Eko, langsung tersadar dari lamunannya, dan memilih menelepon polisi akan hal tersebut. Juga, orang tua Baxter, yang ia punya kontaknya karena pernah bertransaksi.
Orang itu langsung diamankan, dan Bubble mendapatkan hadiah atas keberhasilannya menangkap salah satu pengedar narkoba. Dan telah diketahui, Bubble dulu seorang K-9 terkenal milik Dilon Williams, Baxter, yang pensiun karena pemiliknya tiada.
"Pantas saja, dia anjing yang memang berbakat, tak seharusnya dia pensiun dan menyia-nyiakan bakatnya," kata salah seorang polisi, dia siap mengusap puncak kepala Bubble tetapi Bubble menyalak kesal.
"Oh, astaga." Nyaris dia kehilangan jari karena anjing galak ini.

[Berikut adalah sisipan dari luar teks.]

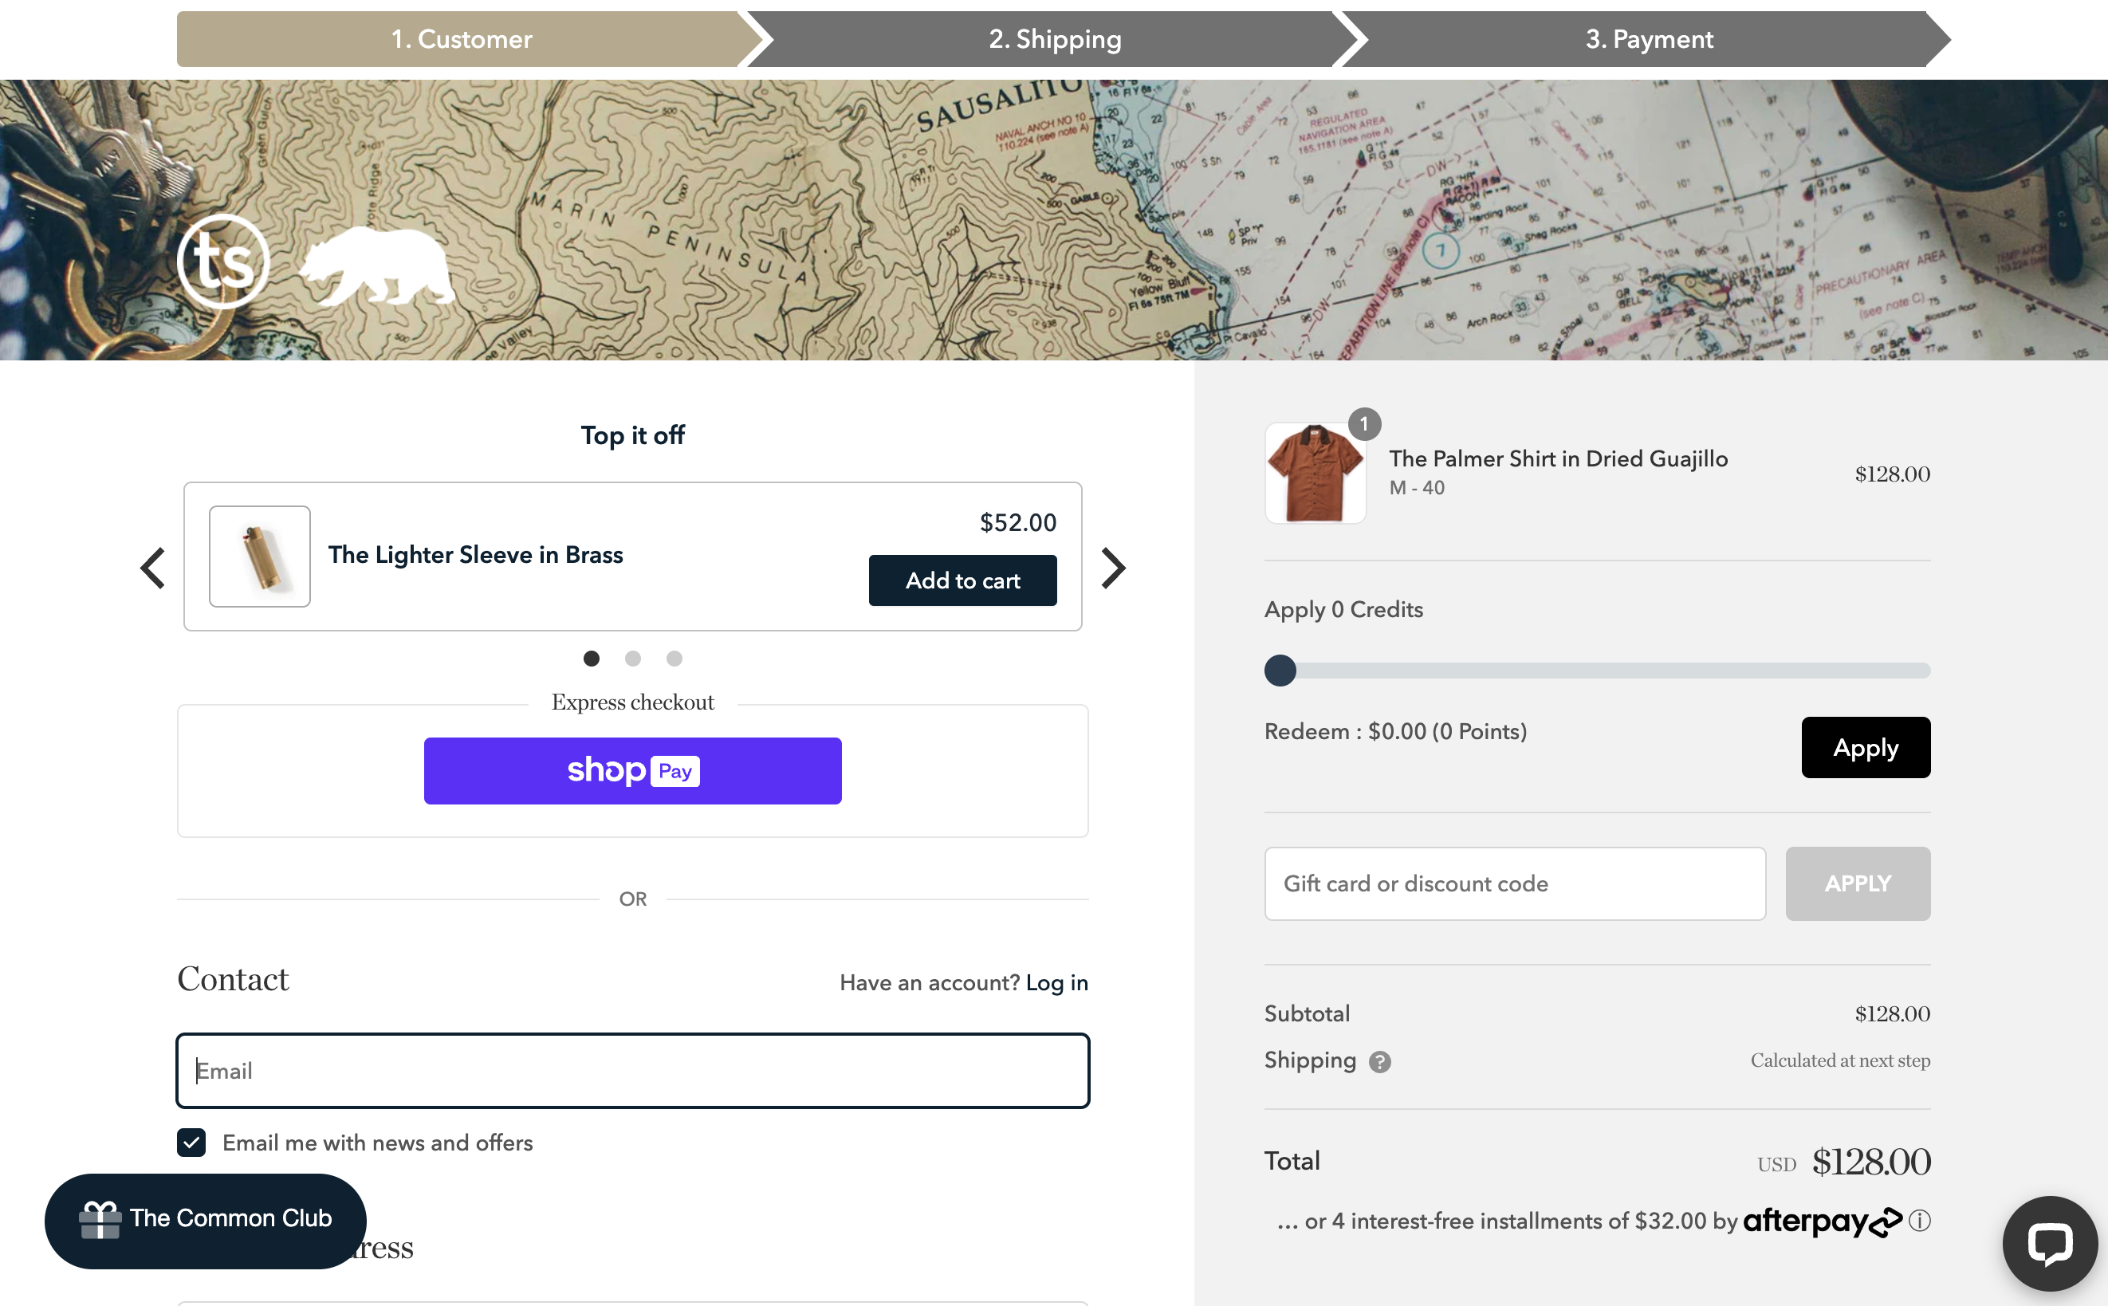The height and width of the screenshot is (1306, 2108).
Task: Click the Shop Pay express checkout button
Action: pos(632,770)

"Dia ... memang begitu pada orang asing." Orang tua Bubble memberitahu. "Itulah kenapa, K-9 mempesiunkannya, karena Bubble sulit beradaptasi lagi setelah kematian pemiliknya. Kami saja perlu waktu lama menjinakkannya ...."
Kemudian, mereka menatap Eko, yang hanya bisa diam seribu bahasa. Bubble pasti masih merasakan sisa-sisa Dilon di dalam dirinya, ia ingat hewan kan bisa merasakan hal mistis karena mata mereka berbeda dengan mata manusia, jadi jangan tanyakan kenapa Bubble bisa sejinak itu.
"Eko!" Eko menoleh, dan dia menemukan ayahnya serta sang supir. "Ya Tuhan, kamu ini benar-benar, baru saja keluar dari rumah sakit kamu sudah ...."
Yah, dia menerima omelan itu, tetapi dia bukan penjahat di sini, huh.
Sementara di satu sisi, seorang pria yang berjalan terpincang-pincang duduk di kursinya, menatap laptop yang tertera di sana. "Oh, ini dia, anjing berengsek yang sama yang menelan sebagian kakiku, akan kuambil nanti kakiku kembali." Ada potret seekor anjing di kantor polisi di sana, anjing yang mendapatkan perhargaan karena menangkap pengedar.
Dan lalu, potret lain, di file email.
"Dan oh, lihat siapa di sini ...." Pria tua nan sangar itu tersenyum lebar. "Roberto, Roberto, lama tak bertemu, apa kamu masih menyukai musik seperti dahulu?"
Dia menekan bel di mejanya, dan tak lama seseorang menghampiri.
"Bawakan aku seorang penembak jitu, untuk makhluk sialan ini."
Seseorang itu mengangguk dan pergi, dan pria tua itu mengulas senyum lebar. "Roberto kawan lama. Apa kamu kebetulan ada di sana, atau memang kamu masih mencurigai teman baikmu ini soal bisnisnya? Duh, sebaiknya kamu menjadi babysitter yang baik untuk anakmu saja dan jangan mengurusku."
"Atau kamu bisa saja berakhir seperti istrimu."
Lalu, di tempat lain ....
Dilon tengah duduk di tepian pelabuhan, sendirian, ketika sebuah gonggongan terdengar. Ia menoleh dan siapa sangka menemukan anjingnya, Baxter, di sana.
"Eh, Baxter." Baxter berlari ke arah Dilon, tampak bahagia, melompat ke pelukannya dan menjilatinya.
Dilon tertawa geli, sampai dia menyadari sesuatu ....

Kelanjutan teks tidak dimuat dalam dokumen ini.